Is it D for Depression?
"I can see a mortgage crisis building. We have a serious property bubble in this country and everyone is in denial; it's worse than the US." Re/Max International said it had cut prices by 25pc on holiday homes in saturated regions earlier this year"
25% - or is it D for deflation?
Both. And Spain is leading the way into the abyss.
Guys. When will you wake up?
This isn't about HPC any more.
It's about a deflationary depression
2. sold 2 rent 1 said...
All current asset prices are based on humungous levels of debt.
When these so called analysts come up with figures of how much property is overvalued they are thinking about returning to debt levels of the 1980’s
But what happens if we have to return to debt levels of the 1930’s?
The situation is dire.
3. japanese uncle said...
Spot on!
Typical house price in Madrid was reaching the level above 10 times average annual salary, thus 60-70% correction is inevitable, historically. Exactly the same applies to the UK. Such a severe decline in one of the dominant element of our expenditure cannot help exerting negative ie deflationary influence over the general price levels of goods and services. Furthermore there is additional factor in the UK, ie 1.5 million immigrants happy to work at lower salary. Besides unions are virtually non-existent where employers are given freehand to sack workers in the UK. Deflation, rather than inflation is beyond the horizon, I believe.
4. holding out said...
Deflation would require the currency to maintain it's relative values against importer country currencies such as JPY, EUR and of course YUAN since we can hardly source our own goods as we no longer have the means. Why are you so confident the £ will hold it's strength.
5. japanese uncle said...
I am not that confident actually. Unless there is run on pounds, deflationary trend may prevail. If there is run, pound could well be 120 yen or so. And imported goods must be priced twice the level as they are. Sure.
6. Kyuzo said...
There are plenty of immigrants working for low wages in parts of Spain too, mostly from South America. Until recently these "poor" workers came from other, less developed parts of Spain, where unemployment was rife, and small country towns disappearing with the loss of (low-paying) jobs in the country. In Barcelona, many bar staff are now South American, as are cleaners, refuse workers, farm hands etc. The locals bewail the fact that the "career" waiter they'd known all their lives who was able to afford to run a family has disappeared. But while the price of food and drinks in bars has gone up a lot since the introduction of the Euro, salaries have not kept pace...
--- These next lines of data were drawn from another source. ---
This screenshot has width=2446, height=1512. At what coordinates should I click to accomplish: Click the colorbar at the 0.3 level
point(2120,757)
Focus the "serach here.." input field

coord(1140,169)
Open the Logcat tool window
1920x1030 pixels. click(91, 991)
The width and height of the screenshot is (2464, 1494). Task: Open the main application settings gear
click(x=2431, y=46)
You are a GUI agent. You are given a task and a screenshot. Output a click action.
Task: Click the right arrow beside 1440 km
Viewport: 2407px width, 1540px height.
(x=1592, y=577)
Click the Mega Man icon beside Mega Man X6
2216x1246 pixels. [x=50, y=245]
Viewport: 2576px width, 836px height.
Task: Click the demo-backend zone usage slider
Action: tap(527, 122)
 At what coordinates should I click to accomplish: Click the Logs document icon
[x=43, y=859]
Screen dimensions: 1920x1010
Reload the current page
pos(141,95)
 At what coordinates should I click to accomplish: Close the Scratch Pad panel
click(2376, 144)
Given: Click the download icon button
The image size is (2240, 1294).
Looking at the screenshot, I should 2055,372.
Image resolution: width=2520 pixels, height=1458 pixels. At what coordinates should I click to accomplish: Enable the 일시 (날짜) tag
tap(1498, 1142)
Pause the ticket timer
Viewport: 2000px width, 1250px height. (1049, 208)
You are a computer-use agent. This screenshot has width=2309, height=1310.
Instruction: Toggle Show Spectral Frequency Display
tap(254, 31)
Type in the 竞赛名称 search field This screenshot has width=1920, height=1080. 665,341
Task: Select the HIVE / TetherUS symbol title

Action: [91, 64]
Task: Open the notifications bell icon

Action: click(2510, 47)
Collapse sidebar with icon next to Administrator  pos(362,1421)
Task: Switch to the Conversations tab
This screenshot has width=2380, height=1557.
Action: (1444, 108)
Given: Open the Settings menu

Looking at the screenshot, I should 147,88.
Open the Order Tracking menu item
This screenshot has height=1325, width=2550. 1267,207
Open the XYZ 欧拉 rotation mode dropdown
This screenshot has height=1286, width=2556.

7. dohousescrashinthewoods said...
FT front page is now listing "Spanish property boom ends"
(http://www.ft.com/cms/s/f748439e-f29f-11db-a454-000b5df10621.html)
There is also a suscriber-only analysis (I can't access) entitled:
"Analysis: Writing was on the wall for Spanish housing bubble"
(http://www.ft.com/cms/s/99cfbb46-f28d-11db-a454-000b5df10621.html)
Oddly it is listed underneath the Sainsbury's story.